In the present work, we described the preparation and characterization of the micelles based on amphiphilic poly(ε-caprolactone-block-ethylene glycol) block copolymer (PCL-b-PEG) loaded with non-symmetric [Pt(C^N*N’^C’)] complex (Pt1) (where C^N*N’^C’: 6-(phenyl(6-(thiophene-2-yl)pyridin-2-yl)amino)-2-(tyophene-2-yl)nicotinate). The obtained nanospecies displayed the ignition of near-infrared (NIR) phosphorescence upon an increase in the content of the platinum complexes in the micelles, which acted as the major emission component at 12 wt.% of Pt1. Emergence of the NIR band at 780 nm was also accompanied by a 3-fold growth of the quantum yield and an increase in the two-photon absorption cross-section that reached the value of 450 GM. Both effects are believed to be the result of progressive platinum complex aggregation inside hydrophobic poly(caprolactone) cores of block copolymer micelles, which has been ascribed to aggregation induced emission (AIE). The resulting phosphorescent (Pt1@PCL-b-PEG) micelles demonstrated pronounced sensitivity towards molecular oxygen, the key intracellular bioanalyte.
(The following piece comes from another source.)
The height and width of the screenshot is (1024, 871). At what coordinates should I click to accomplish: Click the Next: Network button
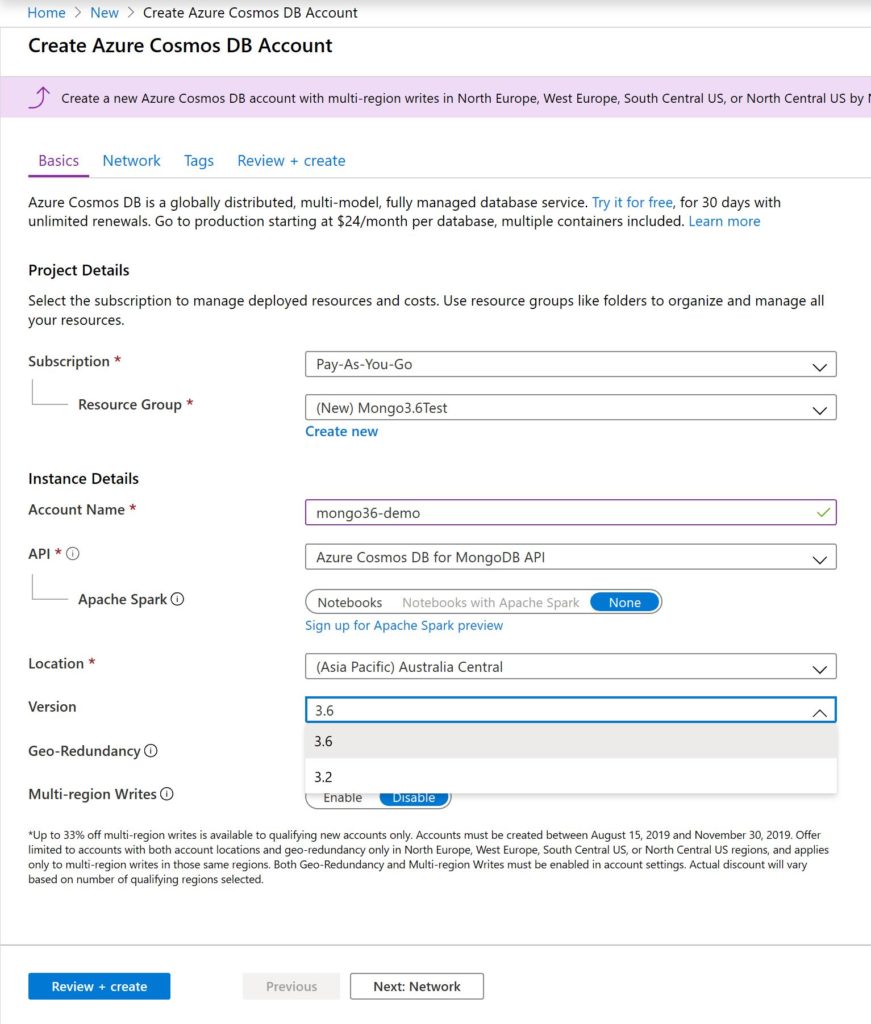tap(416, 985)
The detailed photophysical analysis of the AIE phenomena revealed that the NIR emission most probably occurred due to the excimeric excited state of the 3MMLCT character. Evaluation of the Pt1@PCL-b-PEG efficacy as a lifetime intracellular oxygen biosensor carried out in CHO-K1 live cells demonstrated the linear response of the probe emission lifetime towards this analyte accompanied by a pronounced influence of serum albumin on the lifetime response. Nevertheless, Pt1@PCL-b-PEG can serve as a semi-quantitative lifetime oxygen nanosensor. The key result of this study consists of the demonstration of an alternative approach for the preparation of NIR biosensors by taking advantage of in situ generation of NIR emission due to the nanoconfined aggregation of Pt (II) complexes inside the micellar nanocarriers.